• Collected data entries
-=-=-

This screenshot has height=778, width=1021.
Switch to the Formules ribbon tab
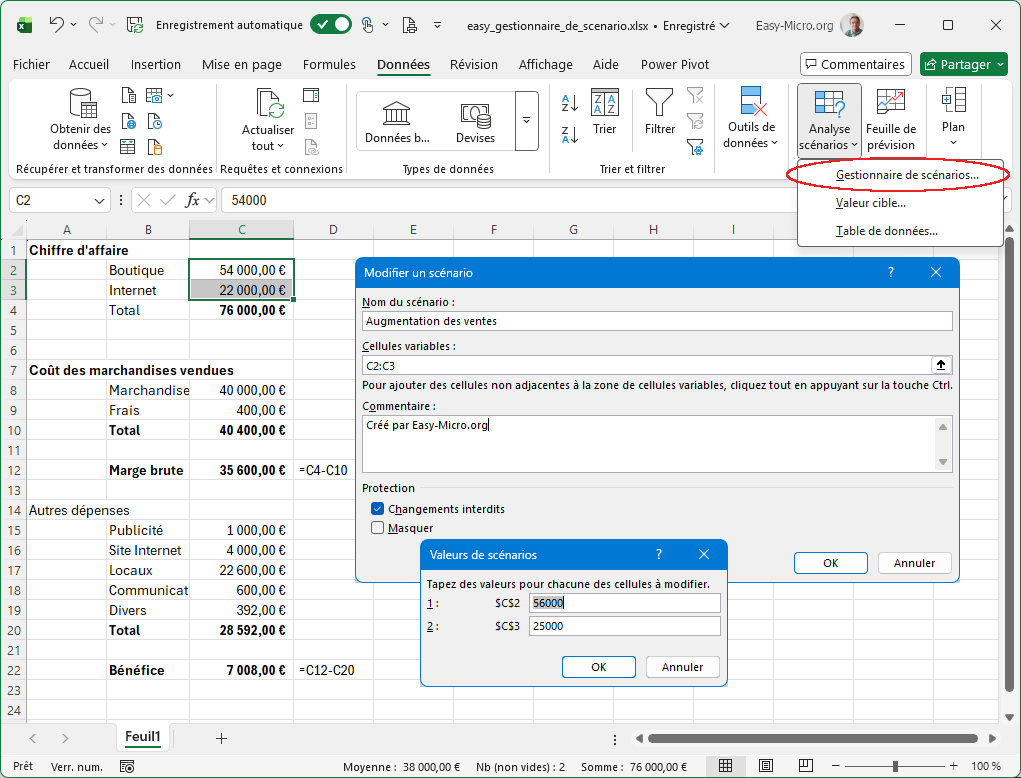click(329, 64)
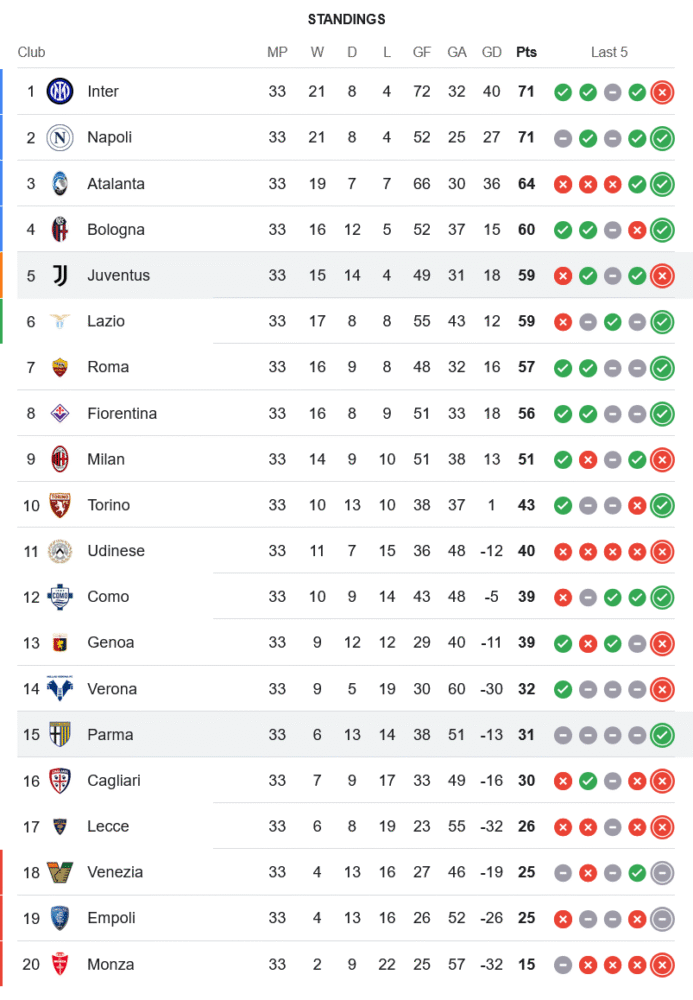Viewport: 693px width, 1000px height.
Task: Open the Lazio team link
Action: tap(105, 321)
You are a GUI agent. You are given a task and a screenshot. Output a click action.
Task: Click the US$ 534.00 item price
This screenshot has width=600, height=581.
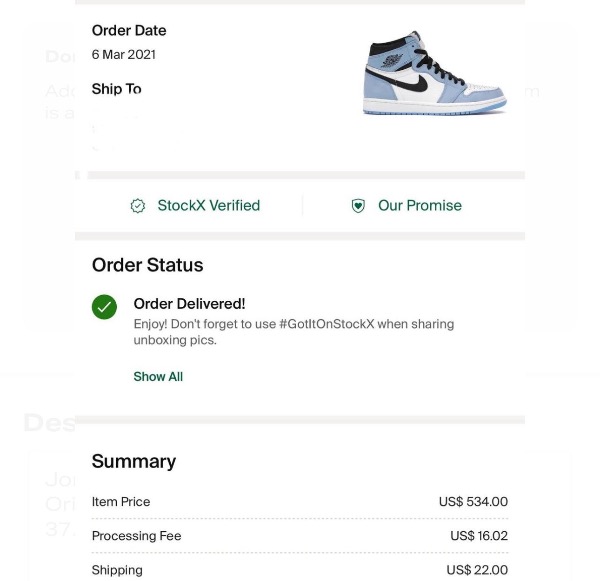(473, 502)
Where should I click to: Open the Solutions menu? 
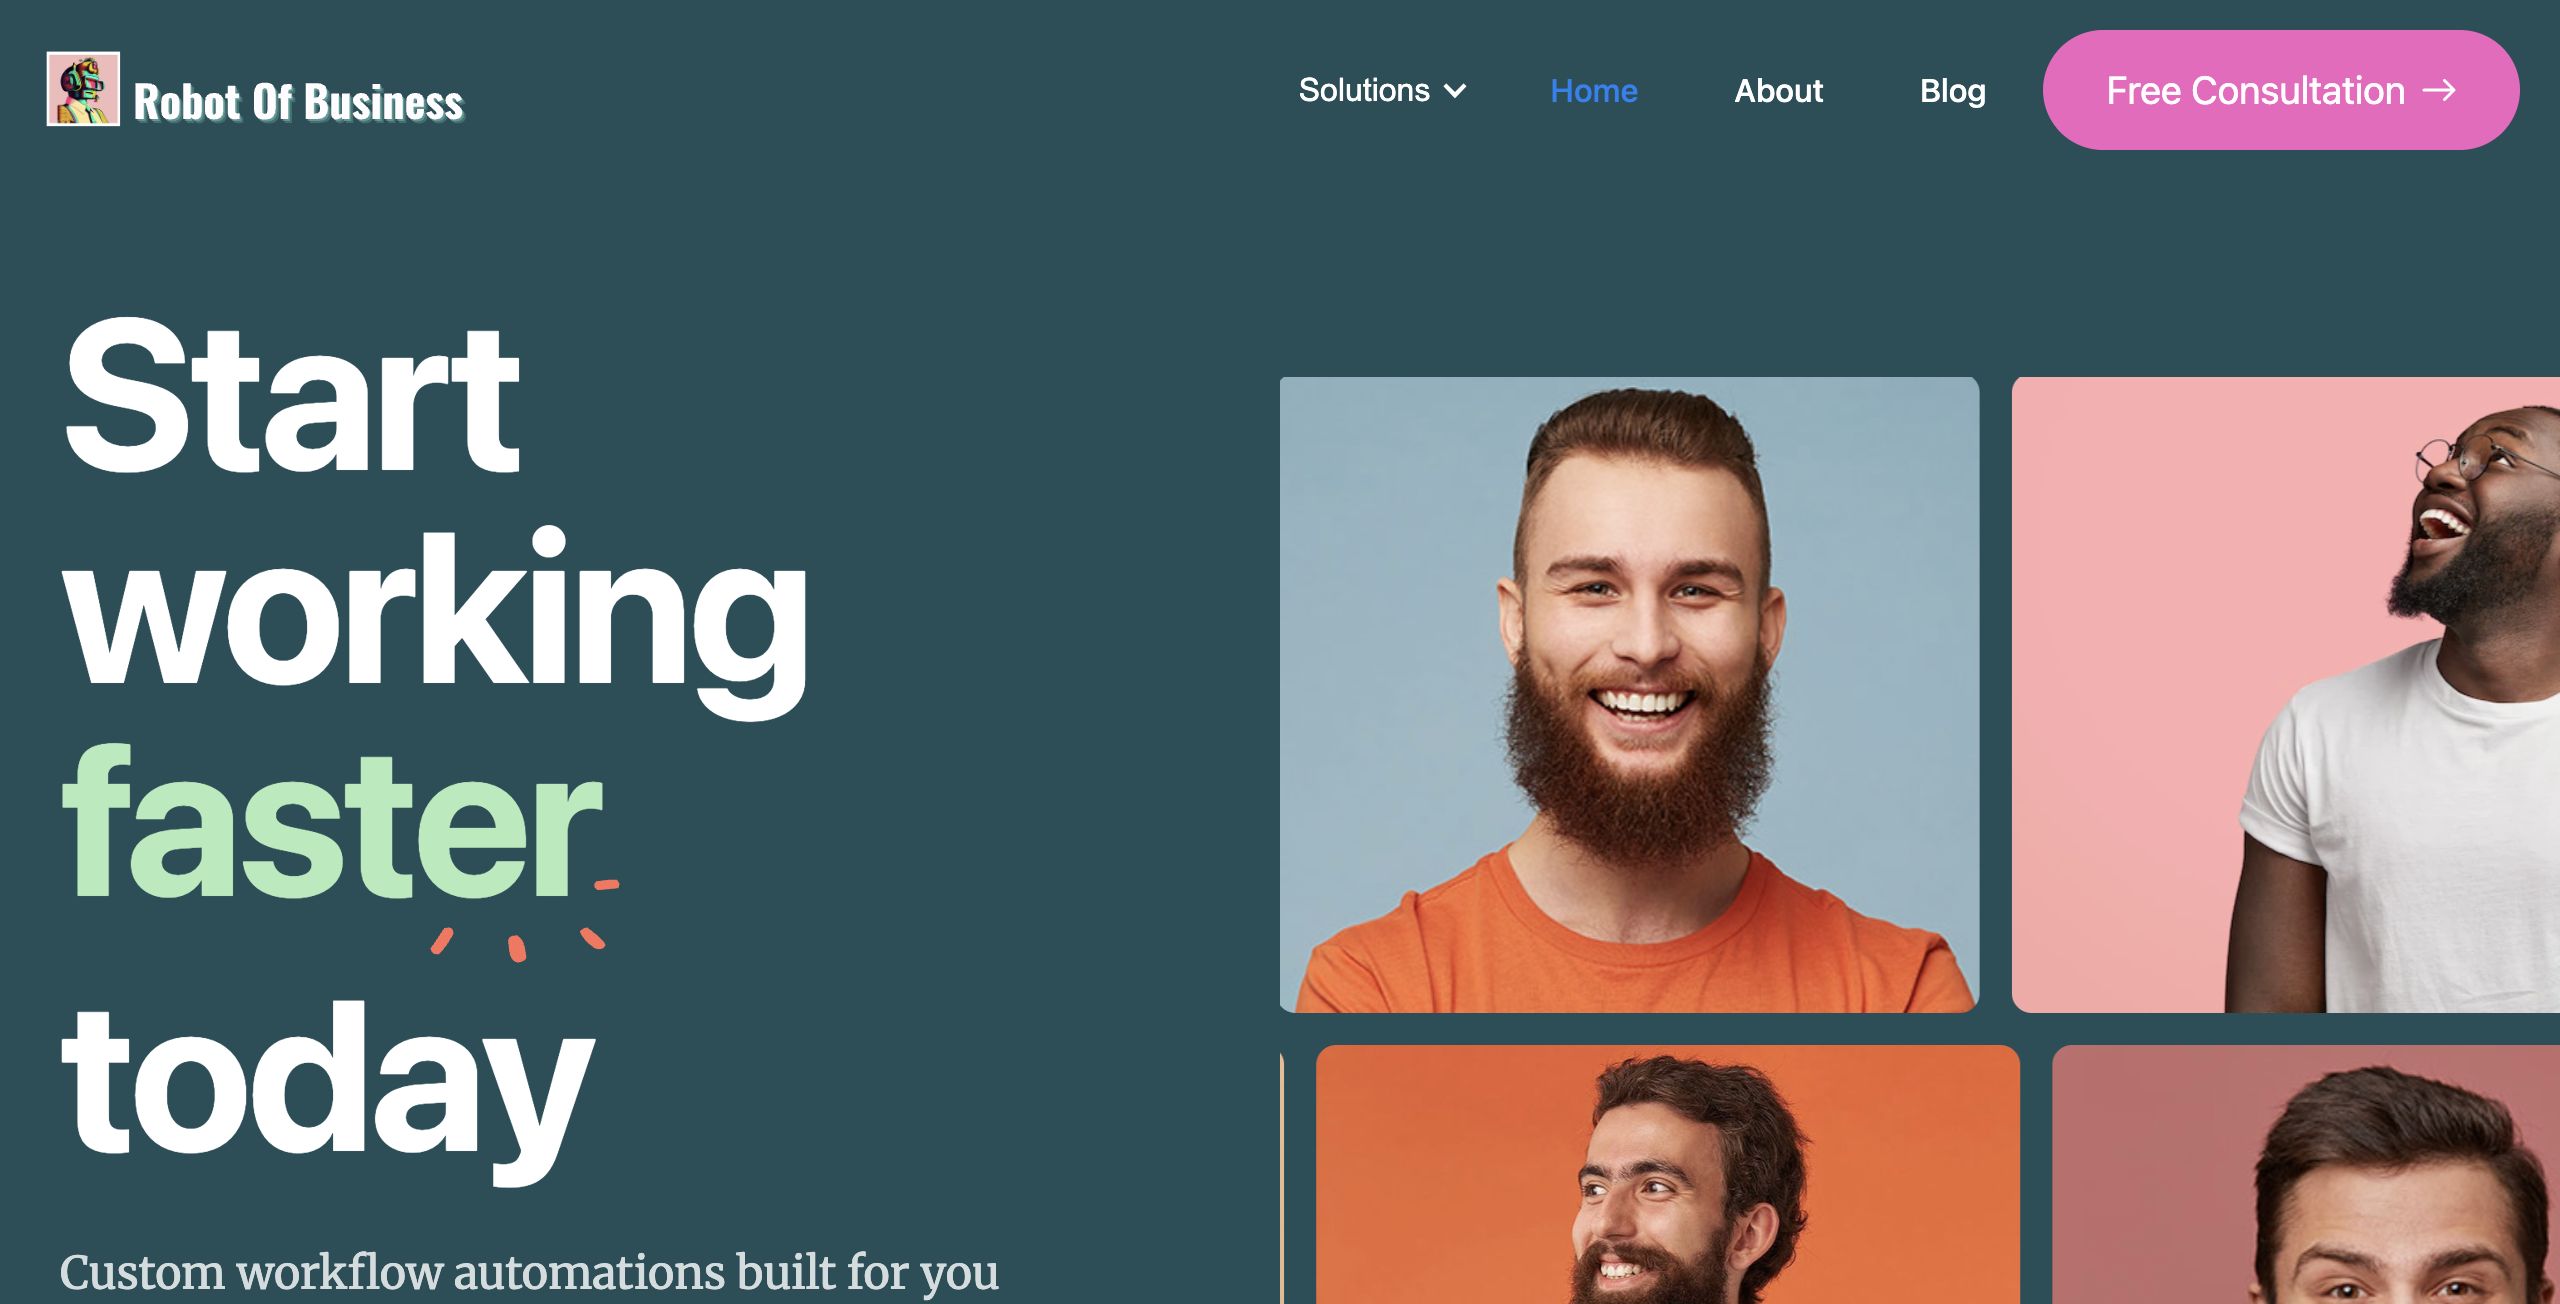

-=-=-

• Problem details
Pictures stay out, and every line of the records is transcribed exactly.

• Answer to this problem
This screenshot has height=778, width=1021.
Switch to the Formules ribbon tab
click(329, 64)
Viewport: 693px width, 1000px height.
Task: Open the Lazio team link
Action: tap(105, 321)
You are a GUI agent. You are given a task and a screenshot. Output a click action.
Task: Click the US$ 534.00 item price
This screenshot has width=600, height=581.
(473, 502)
Where should I click to: Open the Solutions menu? 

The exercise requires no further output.